Le programme scolaire est complété par toute une série d’activités éducatives, religieuses et culturelles diverses : chant choral, musique, leçons d’étiquette, diction,
gymnastique, couture, Jeunesse étudiante catholique, Croisade du « Bon parler français », « Congrégation des enfants de Marie », Club littéraire, théâtre, cinéma. Nous
sommes autorisées à écouter les émissions de Radio Collège de Radio-Canada durant
les séances de couture. Nous avons ainsi eu droit, en même temps que nous tricotions
nos chaussettes, à des séries d’émissions sur l’histoire de la musique, de la littérature,
de la philosophie. Pour nous, c’était la grande Culture qui arrivait jusque dans notre
pensionnat de village.
La plupart des élèves étudient le piano, moyennant un supplément financier. Les
répétitions ont lieu durant les heures de classe. Il y a des pianos partout : au parloir,
dans les « salles de cours », et six dans la salle de musique où la répétition a lieu dans la
cacophonie la plus totale. Seules celles qui obtiennent de jouer au parloir sont un peu
plus tranquilles. Mais des oreilles écoutent, à la chapelle au-dessus, pour vérifier qu’on
joue bien les pièces prescrites et non pas les airs de chansons populaires françaises ou
américaines que nous aimons.
Au pensionnat de Vaudreuil, l’anglais est enseigné très sérieusement. Nous avons
une religieuse spécialisée dans l’enseignement de l’anglais; Sœur Ann-Julia est américaine et ne nous parle qu’en anglais. Elle est très exigeante et elle a institué « les
mardis en anglais » : tout doit se faire en anglais : le ménage, les repas au réfectoire,
les récréations et même quelques prières.
Le programme est chargé et nous sommes abreuvées de devoirs et de leçons.
Durant les semaines qui précèdent les « examens universitaires » de mai, on nous impose une heure supplémentaire d’étude après le souper. Au menu : versions et thèmes
latins, exercices de grammaire, d’algèbre, de géométrie, et mémorisation des leçons.
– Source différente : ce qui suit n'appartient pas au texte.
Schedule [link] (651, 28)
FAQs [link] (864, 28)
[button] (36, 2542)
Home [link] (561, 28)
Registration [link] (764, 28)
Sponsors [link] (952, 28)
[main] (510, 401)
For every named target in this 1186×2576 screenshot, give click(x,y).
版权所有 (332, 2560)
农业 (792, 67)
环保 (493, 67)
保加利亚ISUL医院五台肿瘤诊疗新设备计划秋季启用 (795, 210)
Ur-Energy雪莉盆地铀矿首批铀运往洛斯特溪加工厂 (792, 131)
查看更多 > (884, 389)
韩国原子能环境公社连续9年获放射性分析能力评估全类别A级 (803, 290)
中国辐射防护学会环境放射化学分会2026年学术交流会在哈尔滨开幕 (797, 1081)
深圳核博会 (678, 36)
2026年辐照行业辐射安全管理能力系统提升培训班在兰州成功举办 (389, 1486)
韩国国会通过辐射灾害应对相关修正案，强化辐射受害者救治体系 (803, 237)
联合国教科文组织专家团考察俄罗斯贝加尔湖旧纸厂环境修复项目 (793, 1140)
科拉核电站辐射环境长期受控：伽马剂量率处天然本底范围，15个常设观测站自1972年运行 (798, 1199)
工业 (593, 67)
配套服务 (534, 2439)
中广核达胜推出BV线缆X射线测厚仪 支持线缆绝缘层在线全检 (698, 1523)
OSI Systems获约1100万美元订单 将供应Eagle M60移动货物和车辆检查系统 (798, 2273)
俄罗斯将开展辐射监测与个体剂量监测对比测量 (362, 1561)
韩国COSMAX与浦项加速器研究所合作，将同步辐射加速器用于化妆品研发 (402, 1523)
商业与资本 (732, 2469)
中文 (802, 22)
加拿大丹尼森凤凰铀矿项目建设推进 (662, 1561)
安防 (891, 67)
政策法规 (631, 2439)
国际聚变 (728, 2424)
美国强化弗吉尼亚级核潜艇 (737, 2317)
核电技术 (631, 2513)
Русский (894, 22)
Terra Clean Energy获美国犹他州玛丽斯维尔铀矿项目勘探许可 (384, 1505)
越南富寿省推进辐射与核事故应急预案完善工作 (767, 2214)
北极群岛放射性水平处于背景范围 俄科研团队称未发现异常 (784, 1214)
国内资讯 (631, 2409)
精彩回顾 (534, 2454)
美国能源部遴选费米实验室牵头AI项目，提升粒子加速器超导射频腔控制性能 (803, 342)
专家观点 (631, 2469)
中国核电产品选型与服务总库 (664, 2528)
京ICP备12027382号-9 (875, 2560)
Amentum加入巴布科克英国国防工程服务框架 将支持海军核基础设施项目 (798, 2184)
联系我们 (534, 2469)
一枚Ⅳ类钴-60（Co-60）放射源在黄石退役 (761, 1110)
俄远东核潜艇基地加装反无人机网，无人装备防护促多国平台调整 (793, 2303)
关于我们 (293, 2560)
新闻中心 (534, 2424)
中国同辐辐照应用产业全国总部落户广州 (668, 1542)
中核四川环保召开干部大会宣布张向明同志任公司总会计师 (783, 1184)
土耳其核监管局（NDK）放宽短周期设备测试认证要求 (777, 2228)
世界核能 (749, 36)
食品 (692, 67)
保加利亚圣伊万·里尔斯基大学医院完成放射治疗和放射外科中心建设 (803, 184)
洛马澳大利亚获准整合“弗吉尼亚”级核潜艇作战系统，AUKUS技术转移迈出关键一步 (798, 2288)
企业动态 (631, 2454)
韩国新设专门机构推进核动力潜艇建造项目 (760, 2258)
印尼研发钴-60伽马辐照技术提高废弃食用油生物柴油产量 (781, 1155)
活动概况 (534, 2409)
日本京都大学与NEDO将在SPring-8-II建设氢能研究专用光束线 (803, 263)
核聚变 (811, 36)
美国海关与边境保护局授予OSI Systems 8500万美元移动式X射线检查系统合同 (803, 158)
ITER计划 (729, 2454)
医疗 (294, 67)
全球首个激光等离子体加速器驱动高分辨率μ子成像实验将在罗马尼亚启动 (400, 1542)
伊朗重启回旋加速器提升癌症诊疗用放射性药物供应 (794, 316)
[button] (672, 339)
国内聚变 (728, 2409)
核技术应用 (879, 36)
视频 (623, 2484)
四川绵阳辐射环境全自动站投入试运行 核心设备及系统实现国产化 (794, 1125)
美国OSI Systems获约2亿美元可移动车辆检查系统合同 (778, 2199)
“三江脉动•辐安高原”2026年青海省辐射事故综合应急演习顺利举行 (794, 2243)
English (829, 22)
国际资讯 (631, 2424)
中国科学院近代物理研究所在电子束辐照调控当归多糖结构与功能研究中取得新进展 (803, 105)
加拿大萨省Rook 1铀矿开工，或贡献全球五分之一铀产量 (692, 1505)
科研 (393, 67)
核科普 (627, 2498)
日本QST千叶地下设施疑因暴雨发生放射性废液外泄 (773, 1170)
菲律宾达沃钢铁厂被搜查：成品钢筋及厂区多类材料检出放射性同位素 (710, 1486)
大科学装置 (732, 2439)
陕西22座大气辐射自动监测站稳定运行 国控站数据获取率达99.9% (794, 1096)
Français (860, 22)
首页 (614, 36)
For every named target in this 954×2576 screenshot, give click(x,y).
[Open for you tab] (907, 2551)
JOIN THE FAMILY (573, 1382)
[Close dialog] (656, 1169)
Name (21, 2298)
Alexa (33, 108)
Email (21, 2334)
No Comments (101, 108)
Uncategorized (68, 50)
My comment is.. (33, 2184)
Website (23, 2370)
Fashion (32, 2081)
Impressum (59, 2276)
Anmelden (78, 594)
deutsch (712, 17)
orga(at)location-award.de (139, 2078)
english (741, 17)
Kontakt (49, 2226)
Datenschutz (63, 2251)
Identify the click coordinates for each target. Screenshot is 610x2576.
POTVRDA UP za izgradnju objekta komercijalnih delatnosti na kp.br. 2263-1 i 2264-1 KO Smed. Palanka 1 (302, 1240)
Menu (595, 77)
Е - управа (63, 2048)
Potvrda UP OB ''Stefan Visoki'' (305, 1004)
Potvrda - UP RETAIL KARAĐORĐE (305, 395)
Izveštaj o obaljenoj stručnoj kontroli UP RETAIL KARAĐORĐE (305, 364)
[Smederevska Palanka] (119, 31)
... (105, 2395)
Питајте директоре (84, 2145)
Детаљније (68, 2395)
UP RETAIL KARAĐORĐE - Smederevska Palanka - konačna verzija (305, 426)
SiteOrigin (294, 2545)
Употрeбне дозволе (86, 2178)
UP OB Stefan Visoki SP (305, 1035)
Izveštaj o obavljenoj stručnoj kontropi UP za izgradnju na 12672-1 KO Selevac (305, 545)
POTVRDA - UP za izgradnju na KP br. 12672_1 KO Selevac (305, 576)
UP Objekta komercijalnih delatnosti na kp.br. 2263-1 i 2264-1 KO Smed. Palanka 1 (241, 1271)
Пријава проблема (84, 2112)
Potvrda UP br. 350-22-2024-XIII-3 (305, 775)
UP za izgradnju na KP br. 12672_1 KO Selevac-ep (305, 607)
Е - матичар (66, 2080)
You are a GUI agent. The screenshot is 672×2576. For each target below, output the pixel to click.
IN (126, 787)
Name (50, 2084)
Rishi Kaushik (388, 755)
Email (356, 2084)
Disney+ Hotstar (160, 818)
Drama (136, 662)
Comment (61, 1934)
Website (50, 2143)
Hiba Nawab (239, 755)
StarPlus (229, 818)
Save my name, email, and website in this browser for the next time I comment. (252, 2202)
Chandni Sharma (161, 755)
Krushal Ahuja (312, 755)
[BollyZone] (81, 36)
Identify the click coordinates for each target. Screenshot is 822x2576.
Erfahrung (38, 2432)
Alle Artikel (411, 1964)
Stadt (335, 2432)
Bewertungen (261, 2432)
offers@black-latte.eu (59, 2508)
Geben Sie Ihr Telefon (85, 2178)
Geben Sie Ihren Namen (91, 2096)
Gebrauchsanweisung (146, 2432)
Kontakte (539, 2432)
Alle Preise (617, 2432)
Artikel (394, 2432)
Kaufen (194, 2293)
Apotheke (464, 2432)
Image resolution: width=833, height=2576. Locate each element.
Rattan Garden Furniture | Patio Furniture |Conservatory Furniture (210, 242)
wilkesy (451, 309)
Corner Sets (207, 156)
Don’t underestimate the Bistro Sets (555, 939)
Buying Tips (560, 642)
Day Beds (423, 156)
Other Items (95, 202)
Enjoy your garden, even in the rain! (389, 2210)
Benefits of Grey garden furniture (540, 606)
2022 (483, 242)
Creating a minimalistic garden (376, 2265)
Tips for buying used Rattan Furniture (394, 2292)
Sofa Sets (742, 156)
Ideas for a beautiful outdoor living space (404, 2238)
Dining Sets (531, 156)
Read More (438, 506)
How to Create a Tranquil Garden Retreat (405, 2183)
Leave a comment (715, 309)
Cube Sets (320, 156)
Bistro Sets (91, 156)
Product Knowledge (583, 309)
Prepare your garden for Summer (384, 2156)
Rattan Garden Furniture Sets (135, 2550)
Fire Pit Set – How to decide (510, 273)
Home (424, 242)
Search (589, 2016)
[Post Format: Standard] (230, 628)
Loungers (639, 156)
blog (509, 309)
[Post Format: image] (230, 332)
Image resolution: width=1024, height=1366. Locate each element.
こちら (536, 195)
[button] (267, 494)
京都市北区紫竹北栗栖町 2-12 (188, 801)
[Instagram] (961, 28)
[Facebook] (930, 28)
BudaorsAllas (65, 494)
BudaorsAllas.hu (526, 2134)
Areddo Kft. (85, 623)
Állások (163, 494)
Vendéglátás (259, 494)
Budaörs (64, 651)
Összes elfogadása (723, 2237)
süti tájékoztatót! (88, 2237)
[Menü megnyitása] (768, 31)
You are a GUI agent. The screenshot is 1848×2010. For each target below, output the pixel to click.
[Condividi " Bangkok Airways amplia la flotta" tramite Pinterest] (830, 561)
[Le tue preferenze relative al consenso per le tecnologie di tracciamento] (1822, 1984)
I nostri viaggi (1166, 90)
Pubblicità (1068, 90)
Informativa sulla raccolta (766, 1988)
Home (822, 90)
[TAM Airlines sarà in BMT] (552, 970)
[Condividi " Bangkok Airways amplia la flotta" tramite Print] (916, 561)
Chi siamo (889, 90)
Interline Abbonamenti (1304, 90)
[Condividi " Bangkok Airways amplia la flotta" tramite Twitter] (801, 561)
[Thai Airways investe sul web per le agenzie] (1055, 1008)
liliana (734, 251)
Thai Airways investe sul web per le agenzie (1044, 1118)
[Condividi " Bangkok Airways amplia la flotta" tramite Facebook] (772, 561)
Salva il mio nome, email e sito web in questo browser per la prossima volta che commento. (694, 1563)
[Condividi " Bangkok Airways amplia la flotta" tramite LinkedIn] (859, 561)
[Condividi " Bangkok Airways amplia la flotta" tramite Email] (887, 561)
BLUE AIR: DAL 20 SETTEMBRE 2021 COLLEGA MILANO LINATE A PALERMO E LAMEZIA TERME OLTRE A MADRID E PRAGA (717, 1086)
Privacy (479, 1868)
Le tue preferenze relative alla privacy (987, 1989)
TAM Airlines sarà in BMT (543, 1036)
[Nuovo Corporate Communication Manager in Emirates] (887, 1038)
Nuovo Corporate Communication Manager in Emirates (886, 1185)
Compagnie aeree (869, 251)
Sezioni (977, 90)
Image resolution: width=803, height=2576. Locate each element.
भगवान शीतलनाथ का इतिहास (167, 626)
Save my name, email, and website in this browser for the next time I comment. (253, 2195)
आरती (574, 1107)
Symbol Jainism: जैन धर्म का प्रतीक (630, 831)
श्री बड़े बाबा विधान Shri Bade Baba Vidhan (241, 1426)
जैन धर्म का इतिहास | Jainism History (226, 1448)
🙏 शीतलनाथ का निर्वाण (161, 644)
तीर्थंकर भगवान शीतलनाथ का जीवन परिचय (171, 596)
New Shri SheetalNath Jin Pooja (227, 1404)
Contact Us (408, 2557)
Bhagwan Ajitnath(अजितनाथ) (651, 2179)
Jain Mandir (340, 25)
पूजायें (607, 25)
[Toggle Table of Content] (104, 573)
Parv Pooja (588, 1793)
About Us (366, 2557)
In bello Gallico de César a beau être un chef d’œuvre de la littérature universelle, nous
n’en saurons rien car les brefs textes qu’on nous présente n’ont aucun sens, ignorantes
que nous sommes du contexte où ils ont été écrits. Inutile de dire qu’on ne rencontre
aucun auteur licencieux. Tout est soigneusement épuré. Le latin, pour moi, est un
pensum perpétuel.
L’histoire universelle s’étudie dans des manuels français, non pas ceux de l’école
laïque républicaine, mais ceux de l’école séparée : la série Arquilières. Nous apprenons
une version très spéciale des Croisades, de Jeanne d’Arc, de l’abolition de l’Édit de
Nantes, de l’Europe des Lumières, de la Révolution française et de l’Affaire Dreyfus.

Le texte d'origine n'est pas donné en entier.